Nata come in various sizes and shapes, but most fit the description of a light brush hatchet or heavy camp knife. Common characteristics include thick spines and heavy blades, often with single beveled edges similar to Japanese wood chisels.
This type work well for medium duty camp tasks, carving hatchet work, roughing and shaping, green wood work, and bamboo splitting. Similar to boat builder’s or timber framer’s slicks, they can make controlled straight slices due to their mass and chisel-like bevel. Another common variation has double sided bevels, cord wrapped integral handles, and curved or hooked blades for working in the rice fields.

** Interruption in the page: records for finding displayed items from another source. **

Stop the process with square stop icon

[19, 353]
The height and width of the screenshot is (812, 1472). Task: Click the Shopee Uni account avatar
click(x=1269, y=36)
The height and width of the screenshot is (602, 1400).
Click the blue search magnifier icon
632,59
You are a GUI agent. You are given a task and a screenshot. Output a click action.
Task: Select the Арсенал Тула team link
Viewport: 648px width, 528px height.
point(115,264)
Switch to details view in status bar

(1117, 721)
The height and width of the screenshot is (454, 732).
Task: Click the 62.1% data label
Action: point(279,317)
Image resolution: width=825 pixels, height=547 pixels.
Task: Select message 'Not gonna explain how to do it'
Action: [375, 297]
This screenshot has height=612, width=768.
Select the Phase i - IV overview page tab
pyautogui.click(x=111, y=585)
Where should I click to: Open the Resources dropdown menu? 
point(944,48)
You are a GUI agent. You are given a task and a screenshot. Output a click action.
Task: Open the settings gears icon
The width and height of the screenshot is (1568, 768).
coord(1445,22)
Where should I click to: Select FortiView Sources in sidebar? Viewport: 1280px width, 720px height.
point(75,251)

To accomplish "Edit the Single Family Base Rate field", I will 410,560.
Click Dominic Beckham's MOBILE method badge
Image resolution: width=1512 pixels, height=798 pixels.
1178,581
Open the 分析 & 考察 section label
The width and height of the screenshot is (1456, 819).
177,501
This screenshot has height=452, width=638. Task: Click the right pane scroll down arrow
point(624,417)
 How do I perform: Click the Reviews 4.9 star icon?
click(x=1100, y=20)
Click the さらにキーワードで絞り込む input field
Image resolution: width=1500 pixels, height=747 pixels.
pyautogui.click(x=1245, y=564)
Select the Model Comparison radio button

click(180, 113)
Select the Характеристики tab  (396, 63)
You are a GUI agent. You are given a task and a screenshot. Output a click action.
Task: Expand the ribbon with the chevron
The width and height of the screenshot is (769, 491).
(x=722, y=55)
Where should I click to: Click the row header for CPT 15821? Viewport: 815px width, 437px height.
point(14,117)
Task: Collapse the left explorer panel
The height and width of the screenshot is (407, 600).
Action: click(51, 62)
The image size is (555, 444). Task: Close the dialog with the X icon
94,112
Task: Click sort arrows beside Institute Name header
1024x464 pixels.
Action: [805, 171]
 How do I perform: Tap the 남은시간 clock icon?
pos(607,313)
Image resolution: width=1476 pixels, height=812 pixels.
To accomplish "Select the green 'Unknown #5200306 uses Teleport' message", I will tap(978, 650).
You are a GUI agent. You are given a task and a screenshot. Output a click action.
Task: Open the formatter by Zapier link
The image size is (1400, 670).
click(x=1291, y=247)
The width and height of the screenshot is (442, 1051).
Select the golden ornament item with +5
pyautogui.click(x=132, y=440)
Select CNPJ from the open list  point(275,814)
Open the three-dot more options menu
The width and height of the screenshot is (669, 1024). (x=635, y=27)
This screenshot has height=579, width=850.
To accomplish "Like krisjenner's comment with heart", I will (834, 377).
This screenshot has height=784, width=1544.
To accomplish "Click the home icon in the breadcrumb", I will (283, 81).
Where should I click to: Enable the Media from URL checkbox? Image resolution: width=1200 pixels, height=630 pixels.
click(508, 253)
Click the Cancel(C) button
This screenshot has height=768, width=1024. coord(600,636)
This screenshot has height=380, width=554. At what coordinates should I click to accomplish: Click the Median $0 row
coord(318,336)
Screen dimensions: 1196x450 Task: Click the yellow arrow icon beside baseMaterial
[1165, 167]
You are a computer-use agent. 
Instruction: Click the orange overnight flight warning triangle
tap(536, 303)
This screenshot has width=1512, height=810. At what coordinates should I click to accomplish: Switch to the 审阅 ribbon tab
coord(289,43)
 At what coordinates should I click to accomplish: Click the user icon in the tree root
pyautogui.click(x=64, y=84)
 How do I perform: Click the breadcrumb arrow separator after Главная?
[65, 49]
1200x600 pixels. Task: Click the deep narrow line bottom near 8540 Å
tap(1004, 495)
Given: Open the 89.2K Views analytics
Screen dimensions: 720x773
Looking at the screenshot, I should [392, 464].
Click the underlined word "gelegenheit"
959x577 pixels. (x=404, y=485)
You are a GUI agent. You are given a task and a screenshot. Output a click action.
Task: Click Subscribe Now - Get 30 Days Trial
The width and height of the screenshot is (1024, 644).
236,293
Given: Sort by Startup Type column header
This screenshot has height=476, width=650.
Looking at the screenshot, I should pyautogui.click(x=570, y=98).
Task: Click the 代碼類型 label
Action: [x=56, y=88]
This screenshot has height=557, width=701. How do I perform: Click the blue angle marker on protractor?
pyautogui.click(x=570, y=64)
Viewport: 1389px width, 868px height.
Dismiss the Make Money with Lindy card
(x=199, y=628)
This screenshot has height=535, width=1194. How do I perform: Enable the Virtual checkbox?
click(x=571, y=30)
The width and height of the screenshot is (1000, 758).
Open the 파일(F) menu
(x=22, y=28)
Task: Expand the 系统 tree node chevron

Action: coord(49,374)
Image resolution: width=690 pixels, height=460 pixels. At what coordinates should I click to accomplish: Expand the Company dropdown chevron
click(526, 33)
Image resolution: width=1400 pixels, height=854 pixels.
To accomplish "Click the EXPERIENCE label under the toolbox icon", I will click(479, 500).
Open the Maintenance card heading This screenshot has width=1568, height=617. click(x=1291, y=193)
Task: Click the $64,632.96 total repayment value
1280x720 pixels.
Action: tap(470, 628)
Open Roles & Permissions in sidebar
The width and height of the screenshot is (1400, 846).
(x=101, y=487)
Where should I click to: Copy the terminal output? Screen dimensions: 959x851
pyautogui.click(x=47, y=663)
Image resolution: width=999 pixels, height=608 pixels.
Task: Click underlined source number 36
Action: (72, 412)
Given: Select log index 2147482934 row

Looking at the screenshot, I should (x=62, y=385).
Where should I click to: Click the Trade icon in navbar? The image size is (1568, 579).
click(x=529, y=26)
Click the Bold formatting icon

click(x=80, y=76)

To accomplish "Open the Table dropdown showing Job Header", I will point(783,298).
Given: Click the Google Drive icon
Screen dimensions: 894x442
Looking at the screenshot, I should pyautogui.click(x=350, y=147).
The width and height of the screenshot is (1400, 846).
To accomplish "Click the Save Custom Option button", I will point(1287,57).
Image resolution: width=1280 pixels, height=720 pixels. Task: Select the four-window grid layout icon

This large nata has a relatively straight blade and tip, was made from industrial paper cutting blade steel, and is mounted in traditional style with the addition of a hidden tang. The laminated tungsten alloy steel blade has forged texture and a slight reverse sori curve to direct force into the cut. Though the steel edge is quite tough, the hard temper of this steel will take some care given the amount of weight and force behind it. Right handed bevel.
A forged steel ferrule and steel rivets strengthen the tang/handle junction and the hand carved Green Ash wood handle is finished with a coat of natural tung oil.
The blade is just over 7″ long and about 2″ deep with a 3/8″ spine, overall length is around 17″. Accompanied by a Maple and Nootka Cypress storage scabbard.
長さ/刃長 Nagasa: 182mm (blade length)
元幅 Motohaba: 55mm (blade depth)
重ね/元重 Motokasane: 9.5mm (spine thickness)
中心/茎 Nakago: 90mm (tang length)
柄長 Tsuka: 254mm (handle length)
Materials: paper cutting blade steel, mild steel, steel pipe, Green Ash wood, Nootka Cypress, pure Tung oil
This piece is in a private collection in California.